Similar content being viewed by others
Explore related subjects
Discover the latest articles, news and stories from top researchers in related subjects.Avoid common mistakes on your manuscript.
Introduction
Multiple myeloma (MM) is a B cell neoplasm characterised by the proliferation and accumulation of plasma cells in the bone marrow and by the overproduction of monoclonal immunoglobulins that can be detected in serum and/or urine (M component) [1–5]. MM accounts for approximately 1% of all neoplasms and 10% of haematological malignancies. The incidence of the disease increases with age and reaches a peak during the seventh decade of life. Males are more frequently affected by MM than females (male to female ratio 3:2). The diagnosis of MM basically relies on the demonstration of bone marrow plasmacytosis or histological proof of a plasmacytoma and/or demonstration of an M component in the serum or urine and/or detection of lytic bone lesions [6–9]. Bone damage is present in more than 80% of patients at diagnosis, resulting in a diffuse osteoporotic pattern or in focal disease (single or multiple lytic bone lesions), causing bone pain, pathological fractures and hypercalcaemia [3, 10–13].
As survival and therapeutic options in patients with MM are extremely variable, there is a need for clinical staging that has a strong prognostic value and can stratify patients into different risk groups [14]. It is quite widely accepted that only patients with active or symptomatic myeloma require systemic therapy. Bone abnormalities (lytic or osteopenic) are considered one of the myeloma-related organ dysfunctions [15]. Moreover, in patients with bone involvement the incidence of vertebral fractures can be reduced by using potent i.v. bisphosphonates, which are now available in the therapeutic armamentarium for MM. Several prognostic parameters have been evaluated and several staging systems have been proposed.
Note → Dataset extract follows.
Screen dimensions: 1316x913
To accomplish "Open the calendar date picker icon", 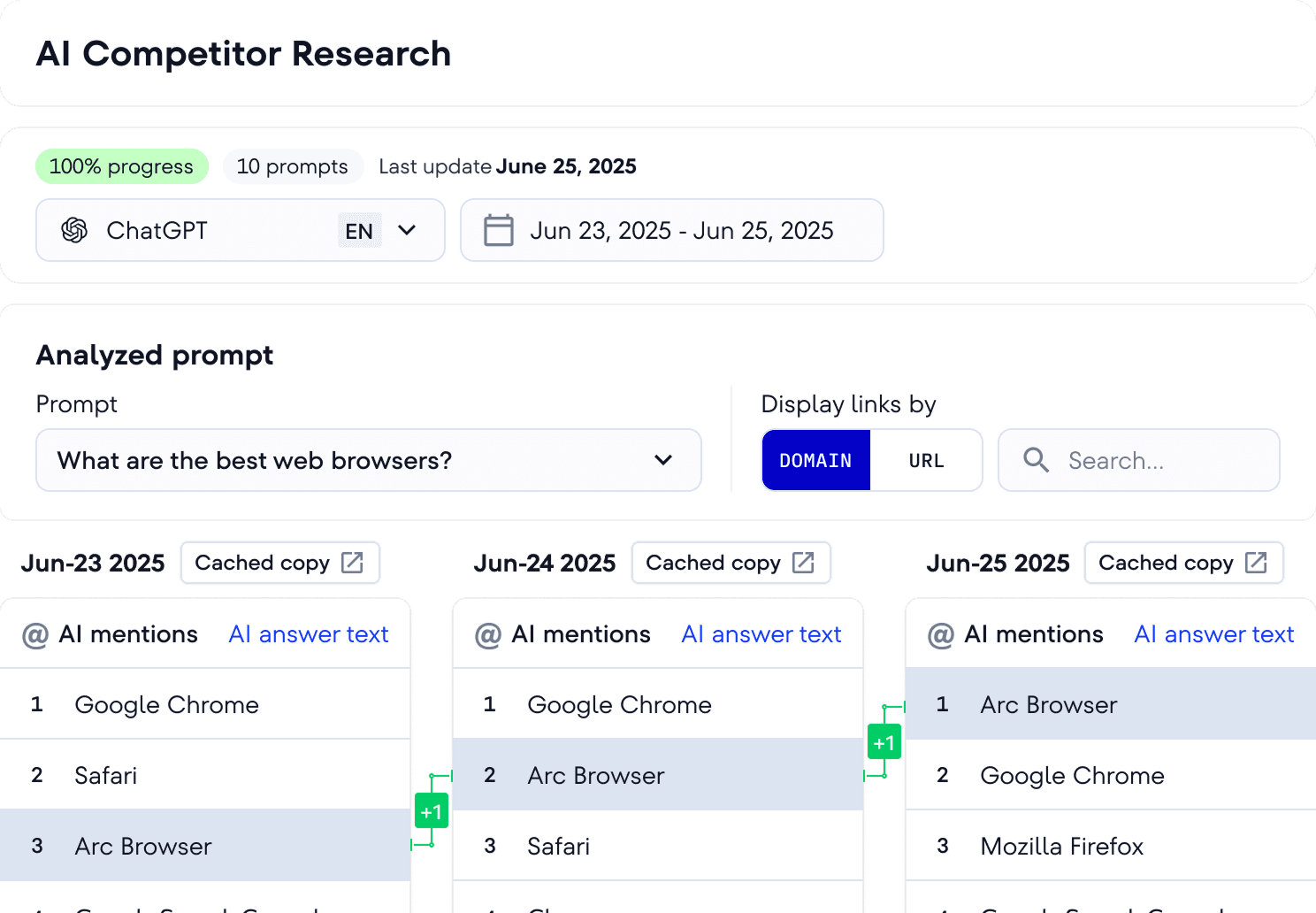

The most commonly used staging system is that introduced in 1975 by Durie and Salmon, in which one of the parameters considered is the number of lytic bone lesions detected by whole-body X-ray (WBXR) [16]. This technique is known to be rather insensitive for the detection of bone damage, and bone localisations are detected only in the late phase. Radiographs can significantly underestimate the extent and magnitude of bone and bone marrow involvement. A reliable technique providing both functional and morphological information would therefore be very useful in order to identify bone involvement.
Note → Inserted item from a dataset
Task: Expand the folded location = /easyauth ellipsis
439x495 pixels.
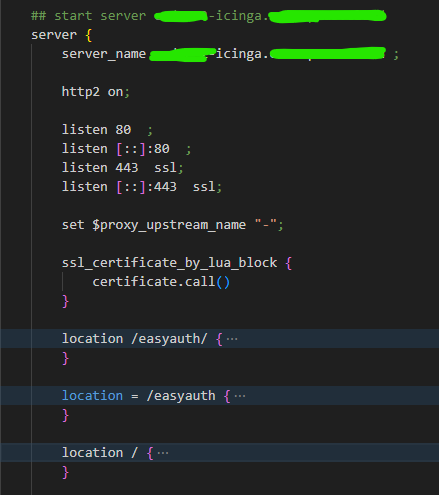Action: pyautogui.click(x=240, y=396)
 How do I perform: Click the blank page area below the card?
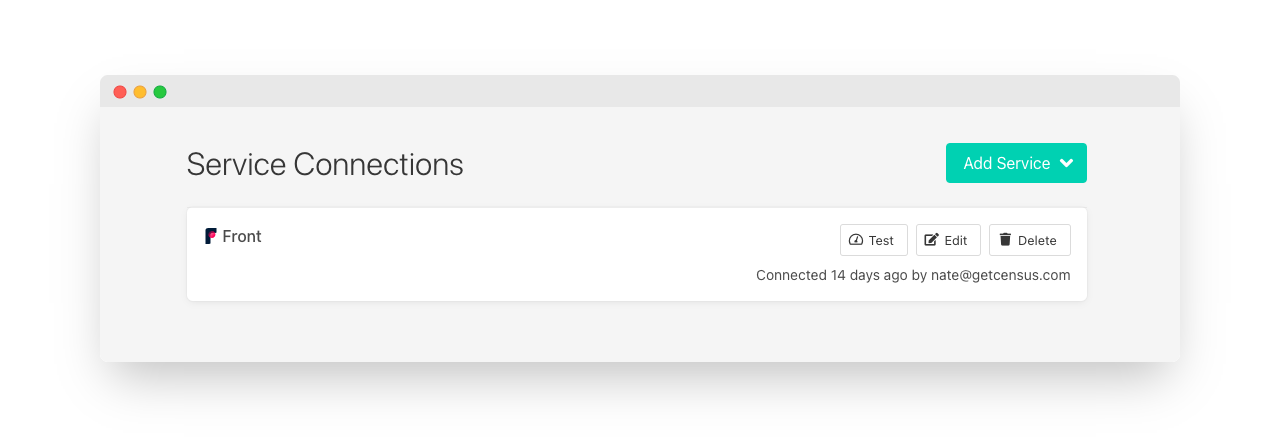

Magnetic resonance imaging (MRI) has been recognised to be the most appropriate tool for this purpose, showing a very good sensitivity compared with WBXR, especially at disease onset [10, 17–21]. The main limitations of MRI are the impossibility of performing the scan in the presence of a metallic prosthesis or severe claustrophobia and, more importantly, the fact that there is a partial field of view (FOV) including only the spine and pelvis. MRI cannot usually explore the skull, ribs, humerus, femur and clavicle, which are frequently affected by lytic lesions. Furthermore, MRI cannot easily distinguish between active lesions and fibrotic lesions, so definition of response to therapy is not always possible. Recently, whole-body MRI has been introduced thanks to the development of ultrafast data acquisition and high-performance gradient systems with faster gradient echo. Whole-body MRI allows the acquisition of images of the whole skeleton in about 60 min, but it is not yet widely available and has low sensitivity for the detection of rib lesions, which are present in a significant number of MM patients [22, 23].
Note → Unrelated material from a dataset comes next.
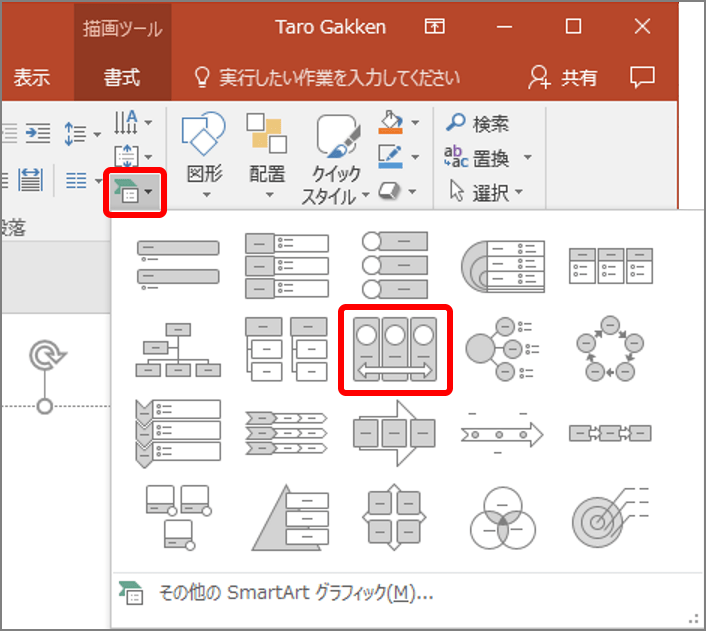Screen dimensions: 706x631
Task: Click the Convert to SmartArt button
Action: point(133,189)
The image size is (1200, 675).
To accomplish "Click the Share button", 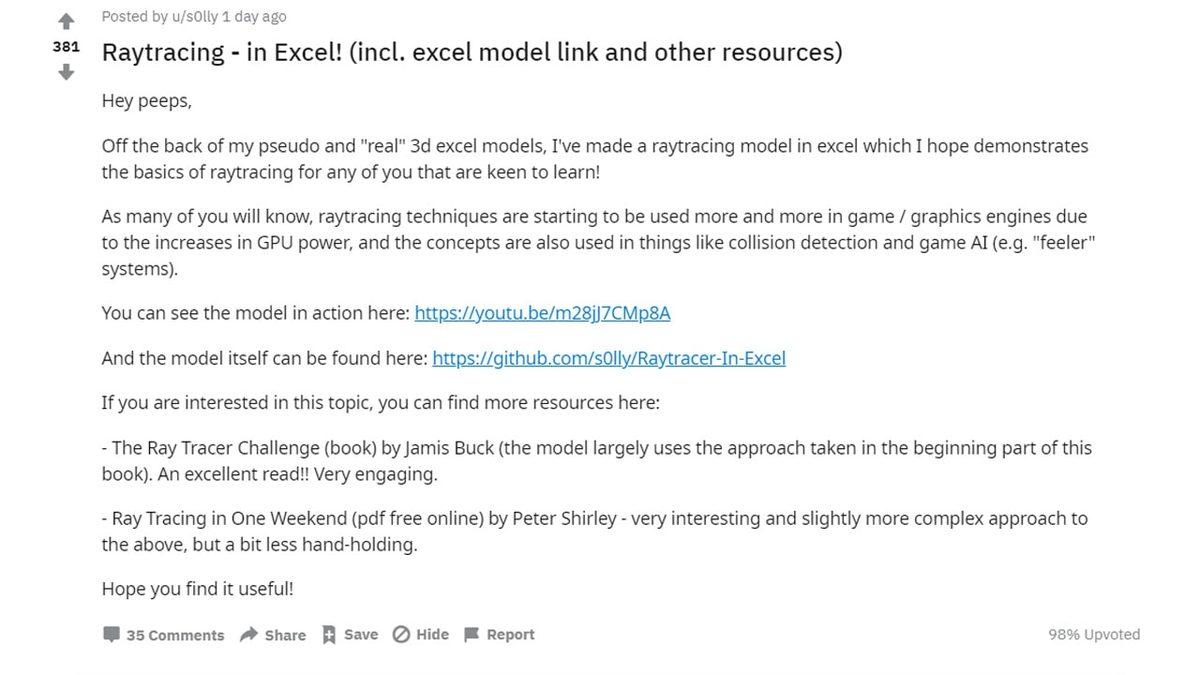I will 284,634.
Among other options, low-dose computed tomography (CT) has proved to be more sensitive than WBXR for the identification of lytic lesions and the assessment of fracture risk, but it is not included in the MM staging system [24]. 99mTc-diphosphonate bone scanning and gallium scanning, although occasionally useful, are unreliable in MM owing to minimal osteoblastic activity and hypovascularity of lesions.
18F-fluorodeoxyglucose positron emission tomography integrated with CT (FDG PET/CT) is a total body imaging technique that permits the analysis of tissular glucose metabolism and explores in a single step both bones (spine and pelvis as well as the rest of the skeleton) and soft tissues, which are occasionally the site of MM localisations. The use of a hybrid scanner and the production of a functional image superimposed on a CT morphological map allows exact localisation of small hypermetabolic findings that are not always easy to differentiate from soft tissue lesions on the basis of PET alone. In particular, PET/CT has an increased accuracy over PET alone because, owing to the morphological map, it is possible to recognise even small and/or slightly active lesions that are difficult to identify on the basis of a purely metabolic image.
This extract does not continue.